*Text and item location entries:*
◆ ◆ ◆

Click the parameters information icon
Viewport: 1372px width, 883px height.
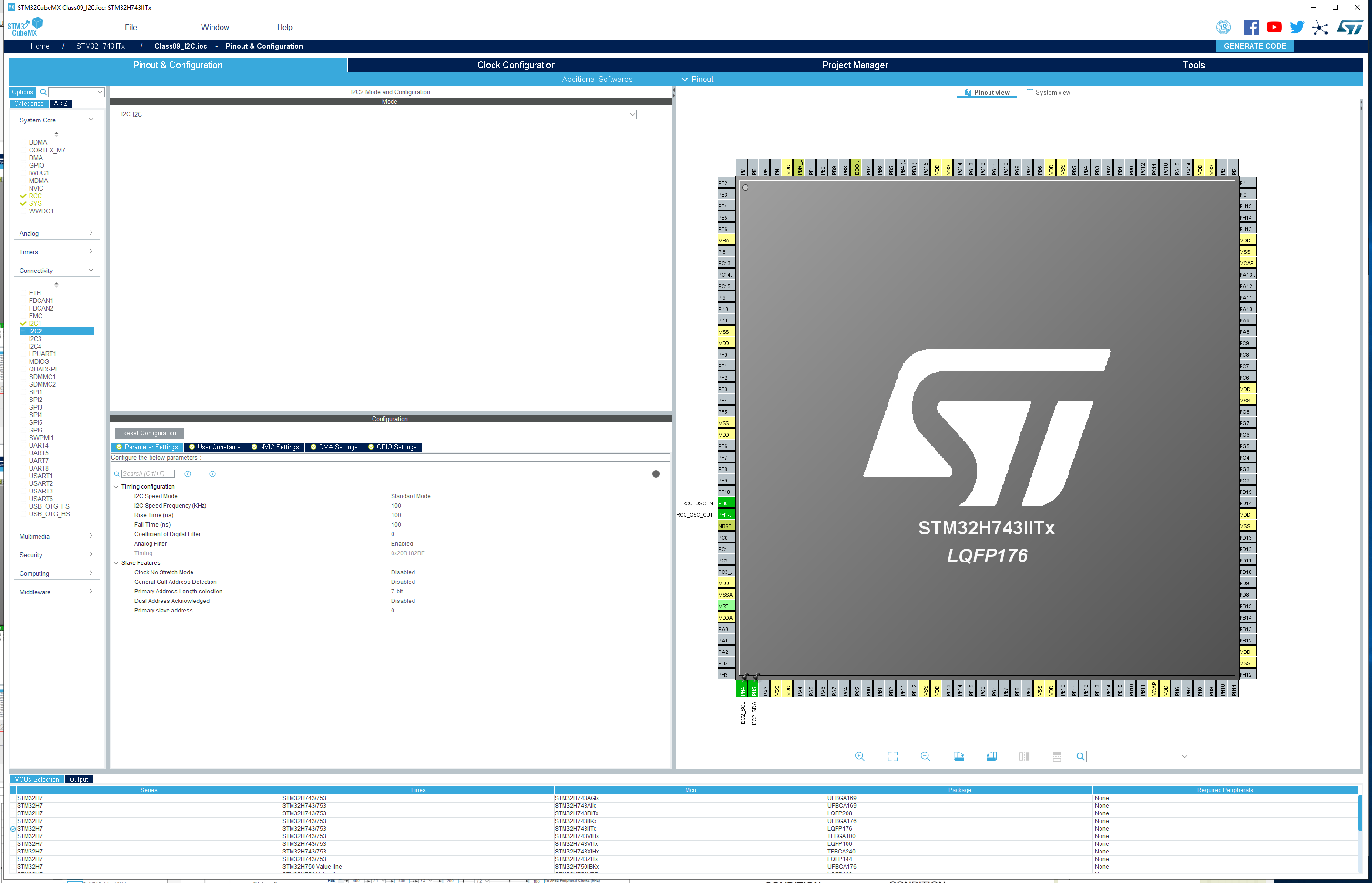coord(656,473)
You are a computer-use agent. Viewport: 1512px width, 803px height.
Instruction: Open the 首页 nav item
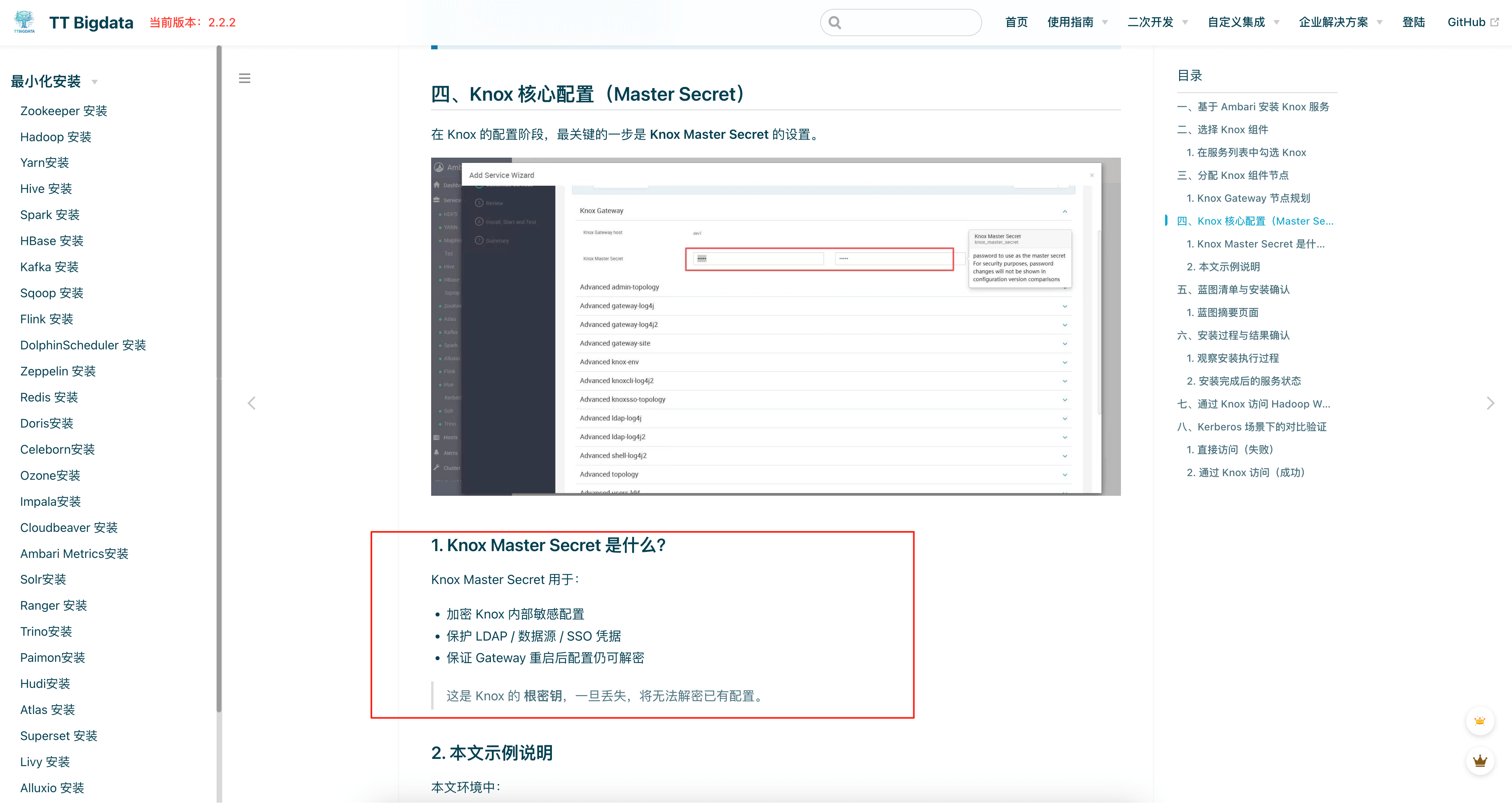(x=1016, y=22)
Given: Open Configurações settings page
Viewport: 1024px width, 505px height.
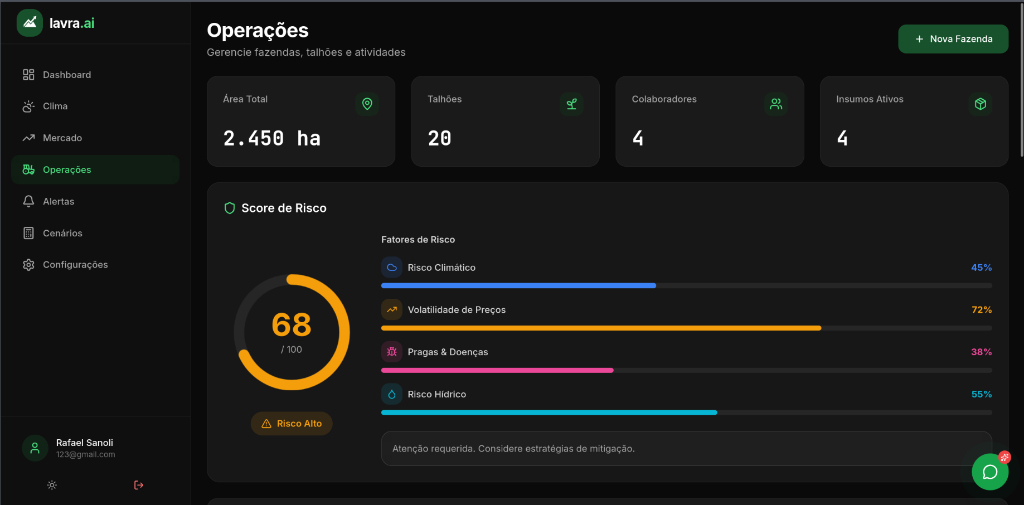Looking at the screenshot, I should 75,265.
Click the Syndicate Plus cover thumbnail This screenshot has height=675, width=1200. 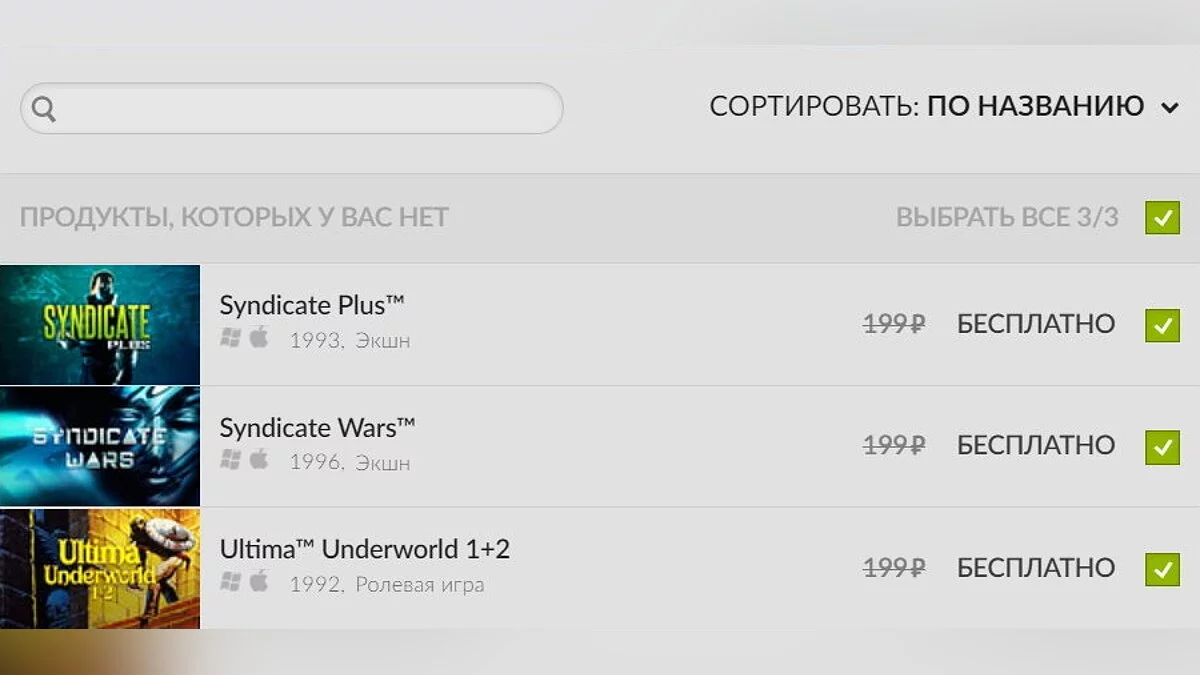100,325
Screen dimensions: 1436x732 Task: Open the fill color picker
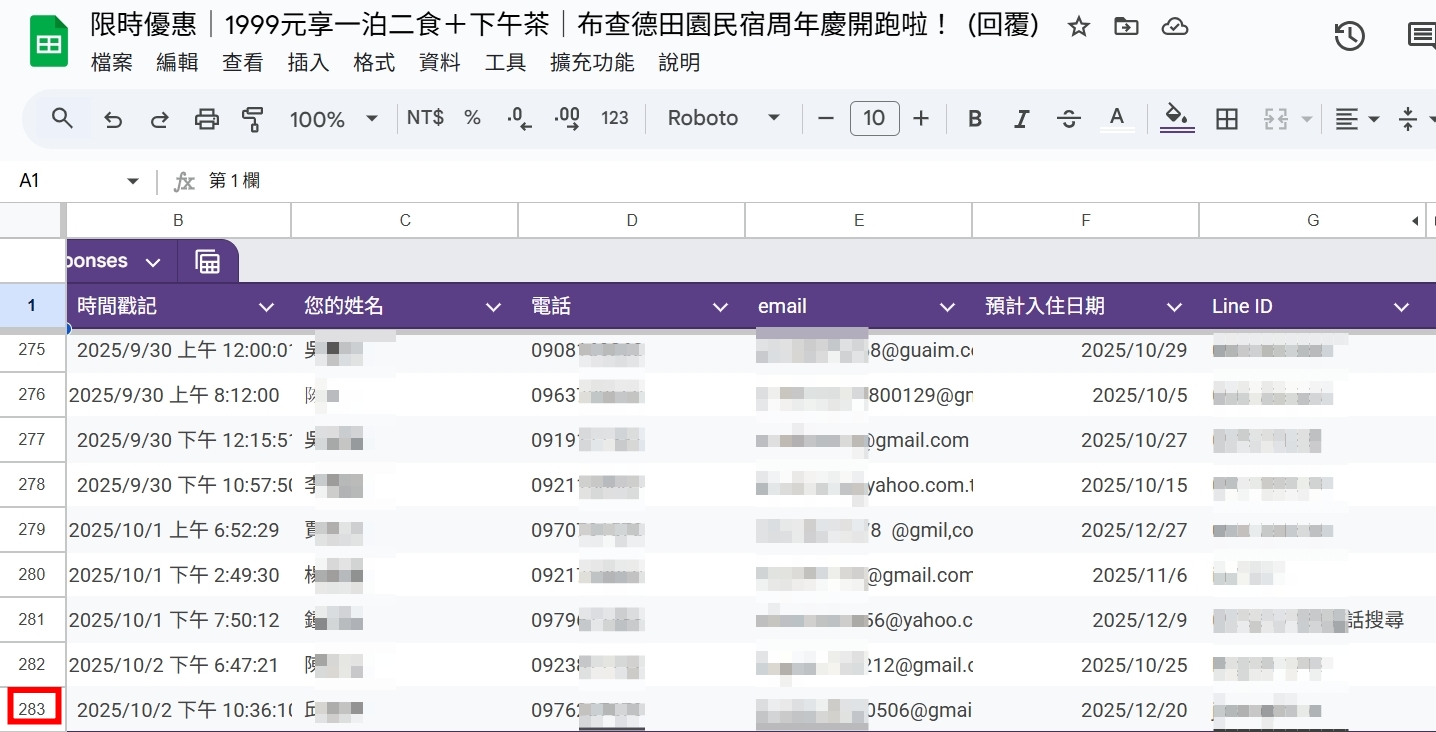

◆ ◆ ◆

*WRITTEN TASK:*
Report each line of the records that contains the string "Viewport", copying every such line in full.

*PROBLEM SOLUTION:*
Viewport: 1372px width, 883px height.
You are a computer-use agent. Viewport: 1512px width, 803px height.
Viewport: 1024px width, 505px height.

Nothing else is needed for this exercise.